Posted by on 2005/01/02 | Views: 379 |

FRIDAY ESSAY: Achebe’s Refusal of Nigerian National “Honor” Award: Matters Arising

October 22, 2004







I had sworn before now never to add “Matters Arising” to the end of the title of any of my essays, but as I look at this Achebe Affair, I see nothing but “matters arising.” Never say never.


Let me explain.



On the One Hand……


On October 14, the Federal Government of Nigeria announced a list of 191 recipients of Nigeria’s National Honors, Prof. Chinua Achebe of “Things Fall Apart” included.


On October 15,  in an open letter,  Achebe promptly refused the award, citing the sorry situation of the country under Obasanjo, and in particular that of his home state Anambra, whose governor has been embroiled in local squabbles with Abuja-friendly political opponents of his.


In typical fashion, the Federal Government, through the cantankerous spokesperson Femi Fani-Kayode, quickly responded, faulting Achebe’s logic.


Naturally, opinions have ranged on all sides as to the propriety of Achebe’s move, and it has been most unfortunate that his refusal has gained more international currency that the original announcement of the award. 


My first assertion here is that Prof. Chinua Achebe has FULLY exercised his right to refuse ANY gift that he did not ask for, to refuse ANY GIFT that he was  not privately assured  that he would be receiving, even if he did not ask for it.  Only a slave can be forced to accept a gift that he says that he does not like and/or want  – and Prof. Achebe of “Things Fall Apart” is nobody’s slave.
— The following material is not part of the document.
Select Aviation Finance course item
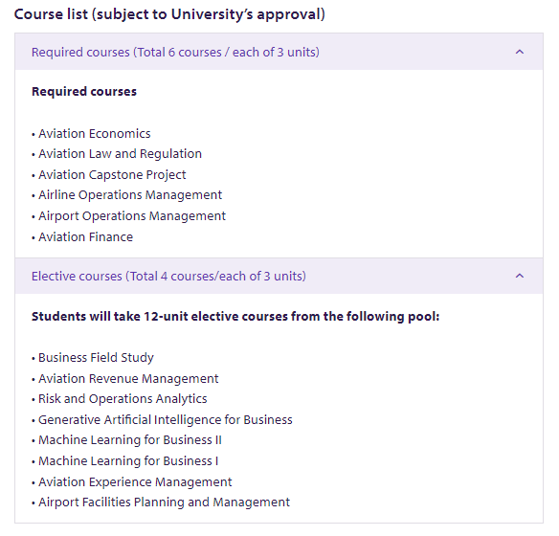This screenshot has width=559, height=536. (85, 237)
It is the giver – that is the Nigerian Federal Government – has a greater fault here:  it should ask before it gives, particularly after the embarrassment last year when General Muhammadu Buhari, while still protesting the allegedly (and to my mind palpably) rigged victory of President Obasanjo of the PDP over his own presidential bid at the head of the ANPP ticket, was cynically given an award (the GCFR) that he claims that he had already received before in 1998/9 ! 


So the administration should for once learn from its past mistakes.



On the Other Hand…..


On the other hand, honestly I am quite uneasy about the reasons given by Prof. Chinua Achebe – essentially the economic state of the country and the particular miasma of his Anambra State, both of which he left at the feet of the PDP administration, and Obasanjo in particular.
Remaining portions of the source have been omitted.